El año pasado, el Jueves de Corpus se celebró de manera virtual, pues la pandemia del coronavirus estaba a todo lo que daba. Mientras los contagios ascendían y los comercios permanecían cerrados, los comerciantes tuvieron que aguardar para el 2021, mientras que los fieles observaron la festividad desde la comodidad de sus hogares, contemplando la misa desde los espejos negros de sus pantallas de dispositivos.
Este año, el regreso a la “vieja normalidad” va siendo lento, entre el tránsito de semáforo y la vacunación de adultos mayores y personal de salud. Fueron pocos los puestos en la calle Josefa Ortiz que abarcaron únicamente los extremos de la zona, sin haber un solo puesto en medio.
Teresa Meza es una de muchas comerciantes en la Josefa Ortiz. Ella suele vender sus productos cada que se lleva a cabo una festividad importante: Día del Amor y la Amistad, Día del Niño, Día de la Madre, Navidad o Reyes. Por eso, reconoce que su situación ha sido muy crítica durante el año pasado y lo que va del presente 2021. En esta ocasión, ofrece a sus clientes muñecas, toritos, chicotes, barquitos y caballitos de palo. Aunque los precios son bastante módicos (hay muñecas desde 15 pesos, o bien caballitos de 25 a 50 pesos) son pocos los interesados y muy pocos los clientes… así ha sucedido a lo largo de todo el año.

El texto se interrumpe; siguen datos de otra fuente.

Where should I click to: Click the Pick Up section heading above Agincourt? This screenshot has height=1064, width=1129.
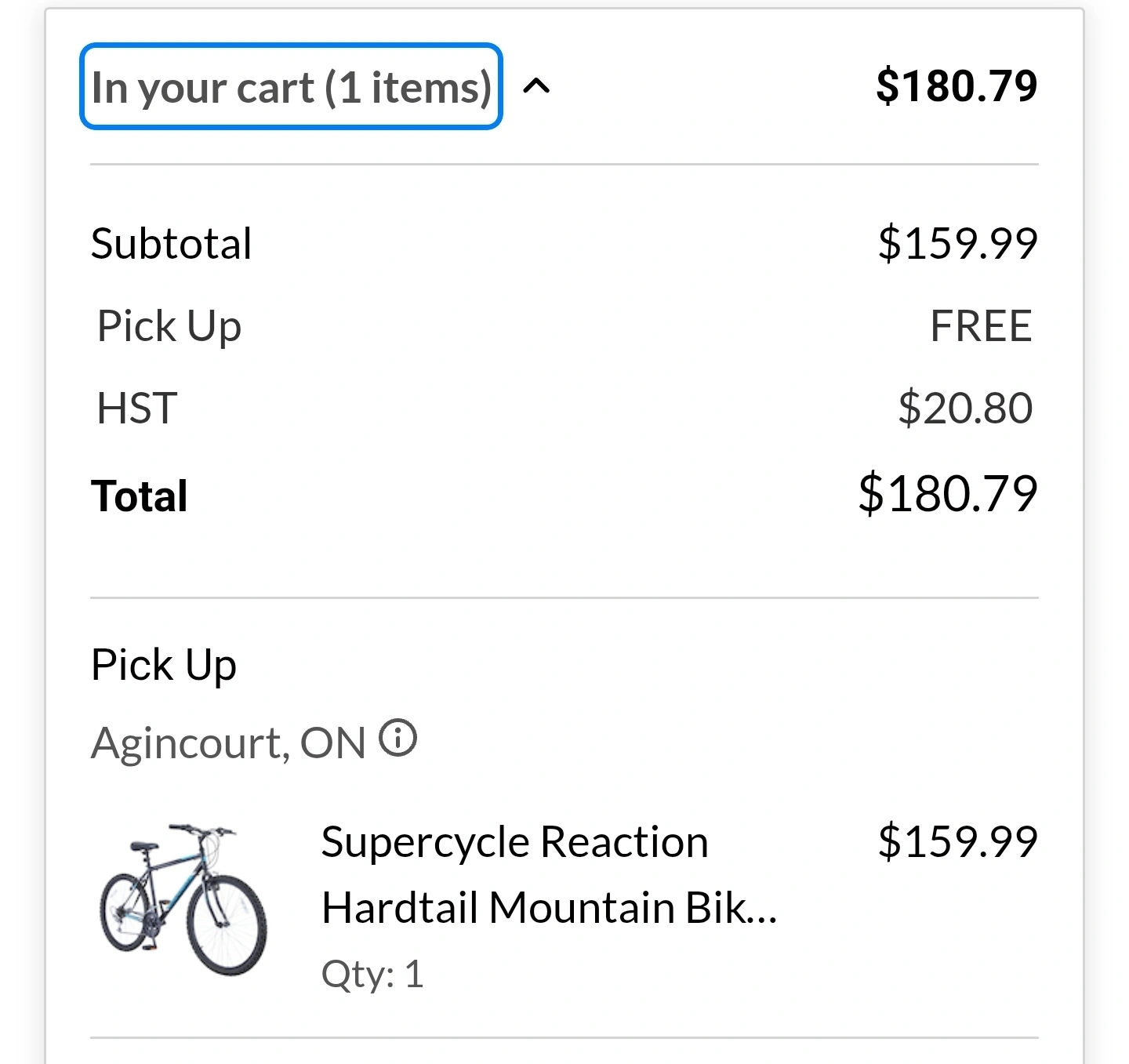pos(164,666)
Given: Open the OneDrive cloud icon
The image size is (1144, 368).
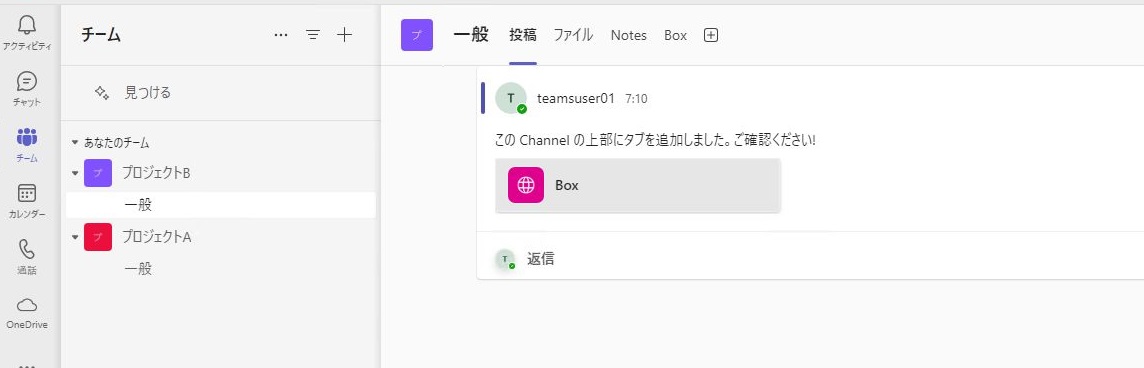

“Aunque no se pierde la tradición, lo que sí se ha perdido es la situación económica. Necesitamos apoyo de las autoridades, ha sido un año de la fregada. Esto es ya la segunda vez que ocurre, y lo malo es que son productos de un solo día. Los comerciantes pequeños y por temporadas somos los amolados, ya ve que a los perros flacos se les cargan las pulgas”.
De acuerdo con la tradición católica, la Iglesia celebra el Jueves de Corpus Christi 60 días después del Domingo de Resurrección, para conmemorar la institución de la Eucaristía. Esta celebración nació con el milagro que sucedió de Bolsena, Italia, en 1263.